* PROMPT *
From the discussion of writing feedback below, set down word for word the passage starting at "SPEAKER_01Yeah. Well, I" and ending at "diagnosis isn't right.".

* TEXT UNDER STUDY *
▶
SPEAKER_06Right. Yeah. I mean, workshopping for I so for me, I was in a critique group for like 20 years and it's brutal and it's so important. And I think what's and then I think once you're in that workshop, whatever form that that takes, whether it's a coach, a mentor, an actual critique group, then you have to learn the skill of figuring out who to actually listen to. Because not everyone gives good feedback. In fact, I would posit less than 25% give feedback that's really effective for what you are specifically writing. Right. And you just have to feel it's it's just a feeling over time. Somebody says something, you're like, yeah, that resonates with me. I had, and that's like, for example, my relationship with my editor, you know, she I know when I finish a book, it's not done. It's the best I could do. And I know she is going to see stuff that I couldn't see for myself. And I trust her. And so I agree with 95% of what she says. But but when you're just in a critique group, and if you make all the changes everybody says, you're gonna have a worse book for it.
SPEAKER_01Yeah. Well, I always tell them that a lot of times people give advice for like the version of your story or the version of your essay that they would write. And so it might be really good advice, but it's not the right advice for you. So um, I even like I'm like even so we I talk to them a lot about um, which I learned from my screenwriting friends, this idea of like the note behind the note, yeah. Which screenwriters talk about a lot, which is like this idea that you know, maybe you don't agree with the feedback that you're getting, but trying to understand where it's coming from and like what it's because like what it's responding to might be right, even if the the like diagnosis isn't right.
SPEAKER_06Um I think that also goes to this the skill of being a good critiquer. Like, like, and I think very and that's something you learn over time too, because I think the tendency is what I see a lot of is somebody say, This is how you should do it, as opposed to this is how I received it. And you figure out if that's meaningful to you and then what to do with it. But to your point, someone's like someone immediately reasons, like, oh, this is what I would have done with that. And that doesn't make it better, and it certainly doesn't make it the original vision. But if they can say this just felt a little disappointing that this relationship didn't seem to go very far, that's great feedback because then it lets you take control of it. Yeah.
◀
* RECORDS SUPPLIED *
▶
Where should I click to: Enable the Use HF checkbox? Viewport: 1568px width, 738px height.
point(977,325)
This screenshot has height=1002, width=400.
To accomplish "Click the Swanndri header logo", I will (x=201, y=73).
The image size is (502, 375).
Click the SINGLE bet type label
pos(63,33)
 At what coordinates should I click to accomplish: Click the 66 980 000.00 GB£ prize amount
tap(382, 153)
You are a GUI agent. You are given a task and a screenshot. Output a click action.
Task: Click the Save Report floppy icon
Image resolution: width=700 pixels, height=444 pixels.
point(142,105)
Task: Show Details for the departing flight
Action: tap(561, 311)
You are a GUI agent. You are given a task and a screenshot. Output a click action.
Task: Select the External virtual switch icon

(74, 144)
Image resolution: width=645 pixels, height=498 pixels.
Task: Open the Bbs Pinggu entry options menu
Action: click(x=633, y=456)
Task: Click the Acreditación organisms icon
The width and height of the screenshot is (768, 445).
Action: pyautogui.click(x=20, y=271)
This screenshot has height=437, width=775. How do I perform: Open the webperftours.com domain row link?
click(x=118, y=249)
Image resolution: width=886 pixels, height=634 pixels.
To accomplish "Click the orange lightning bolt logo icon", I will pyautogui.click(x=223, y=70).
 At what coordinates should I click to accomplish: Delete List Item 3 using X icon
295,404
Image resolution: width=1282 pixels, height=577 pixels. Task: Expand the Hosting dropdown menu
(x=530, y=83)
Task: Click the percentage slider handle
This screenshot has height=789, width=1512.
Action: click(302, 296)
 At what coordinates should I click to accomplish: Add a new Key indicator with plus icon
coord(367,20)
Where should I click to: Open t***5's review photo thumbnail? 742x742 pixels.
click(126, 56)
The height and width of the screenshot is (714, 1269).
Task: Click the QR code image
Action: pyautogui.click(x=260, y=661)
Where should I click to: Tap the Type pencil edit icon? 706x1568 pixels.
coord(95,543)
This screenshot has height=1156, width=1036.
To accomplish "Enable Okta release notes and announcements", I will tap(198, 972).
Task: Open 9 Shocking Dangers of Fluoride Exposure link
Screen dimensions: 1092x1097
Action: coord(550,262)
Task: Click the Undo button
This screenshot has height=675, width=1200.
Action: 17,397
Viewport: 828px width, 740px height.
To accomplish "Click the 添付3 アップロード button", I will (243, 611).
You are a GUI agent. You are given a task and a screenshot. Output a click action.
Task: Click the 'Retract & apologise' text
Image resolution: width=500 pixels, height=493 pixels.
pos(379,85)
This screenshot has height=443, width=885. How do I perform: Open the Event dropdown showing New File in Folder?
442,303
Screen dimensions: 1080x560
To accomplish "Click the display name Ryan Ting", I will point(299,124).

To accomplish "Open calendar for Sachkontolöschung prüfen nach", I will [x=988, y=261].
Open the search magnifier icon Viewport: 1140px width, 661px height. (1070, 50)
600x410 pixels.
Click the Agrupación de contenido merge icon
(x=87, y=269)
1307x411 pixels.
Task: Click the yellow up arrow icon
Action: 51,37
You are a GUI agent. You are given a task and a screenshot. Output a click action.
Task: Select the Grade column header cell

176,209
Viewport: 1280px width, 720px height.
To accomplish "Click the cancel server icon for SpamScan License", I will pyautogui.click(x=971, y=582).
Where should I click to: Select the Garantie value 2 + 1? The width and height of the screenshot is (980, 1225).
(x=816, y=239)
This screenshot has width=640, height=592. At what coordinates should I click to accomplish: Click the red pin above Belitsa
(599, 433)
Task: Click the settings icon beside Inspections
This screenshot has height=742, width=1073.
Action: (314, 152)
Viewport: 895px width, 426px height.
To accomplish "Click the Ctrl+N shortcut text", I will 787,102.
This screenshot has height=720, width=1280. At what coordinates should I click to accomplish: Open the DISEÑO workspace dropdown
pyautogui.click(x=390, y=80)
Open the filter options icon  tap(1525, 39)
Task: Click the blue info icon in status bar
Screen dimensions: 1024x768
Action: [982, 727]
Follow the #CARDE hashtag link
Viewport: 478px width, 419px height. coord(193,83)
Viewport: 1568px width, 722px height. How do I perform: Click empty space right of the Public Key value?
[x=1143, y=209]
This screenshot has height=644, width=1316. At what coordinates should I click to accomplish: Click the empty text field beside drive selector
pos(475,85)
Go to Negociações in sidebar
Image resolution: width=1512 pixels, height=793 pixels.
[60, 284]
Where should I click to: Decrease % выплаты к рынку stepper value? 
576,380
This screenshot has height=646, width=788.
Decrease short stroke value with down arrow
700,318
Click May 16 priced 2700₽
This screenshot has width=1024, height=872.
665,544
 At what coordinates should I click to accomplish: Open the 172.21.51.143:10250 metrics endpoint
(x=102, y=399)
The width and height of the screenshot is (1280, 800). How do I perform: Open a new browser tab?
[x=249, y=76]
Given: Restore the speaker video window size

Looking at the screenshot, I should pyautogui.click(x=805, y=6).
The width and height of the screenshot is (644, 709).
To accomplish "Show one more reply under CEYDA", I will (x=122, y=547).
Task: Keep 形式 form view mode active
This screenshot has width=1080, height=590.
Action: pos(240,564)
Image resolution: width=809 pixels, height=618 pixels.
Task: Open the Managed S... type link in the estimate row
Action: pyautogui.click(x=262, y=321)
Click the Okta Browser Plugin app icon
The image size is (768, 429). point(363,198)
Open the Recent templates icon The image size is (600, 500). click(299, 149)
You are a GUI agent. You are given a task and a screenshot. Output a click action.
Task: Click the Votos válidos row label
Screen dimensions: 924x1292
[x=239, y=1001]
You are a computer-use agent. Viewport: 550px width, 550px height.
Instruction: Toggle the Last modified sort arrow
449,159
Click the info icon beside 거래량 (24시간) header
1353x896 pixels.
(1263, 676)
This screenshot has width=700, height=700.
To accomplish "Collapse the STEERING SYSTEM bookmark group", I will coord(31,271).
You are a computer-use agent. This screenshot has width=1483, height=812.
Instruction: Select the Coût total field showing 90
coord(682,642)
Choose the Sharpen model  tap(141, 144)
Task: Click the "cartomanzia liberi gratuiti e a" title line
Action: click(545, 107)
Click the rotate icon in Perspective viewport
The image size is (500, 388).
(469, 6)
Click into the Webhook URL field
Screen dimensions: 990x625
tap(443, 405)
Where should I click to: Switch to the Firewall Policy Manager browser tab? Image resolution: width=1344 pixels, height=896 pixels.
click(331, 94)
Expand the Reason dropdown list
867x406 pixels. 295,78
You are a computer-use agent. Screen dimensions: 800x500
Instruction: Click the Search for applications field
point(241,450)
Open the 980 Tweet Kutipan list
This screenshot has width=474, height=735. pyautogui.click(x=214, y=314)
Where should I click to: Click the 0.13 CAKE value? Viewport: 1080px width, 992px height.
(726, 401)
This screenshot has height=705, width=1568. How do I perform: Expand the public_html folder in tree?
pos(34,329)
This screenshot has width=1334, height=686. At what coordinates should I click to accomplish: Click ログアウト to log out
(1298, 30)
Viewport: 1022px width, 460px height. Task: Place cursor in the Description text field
◀
* OUTPUT FOR THIS EXERCISE *
SPEAKER_01Yeah. Well, I always tell them that a lot of times people give advice for like the version of your story or the version of your essay that they would write. And so it might be really good advice, but it's not the right advice for you. So um, I even like I'm like even so we I talk to them a lot about um, which I learned from my screenwriting friends, this idea of like the note behind the note, yeah. Which screenwriters talk about a lot, which is like this idea that you know, maybe you don't agree with the feedback that you're getting, but trying to understand where it's coming from and like what it's because like what it's responding to might be right, even if the the like diagnosis isn't right.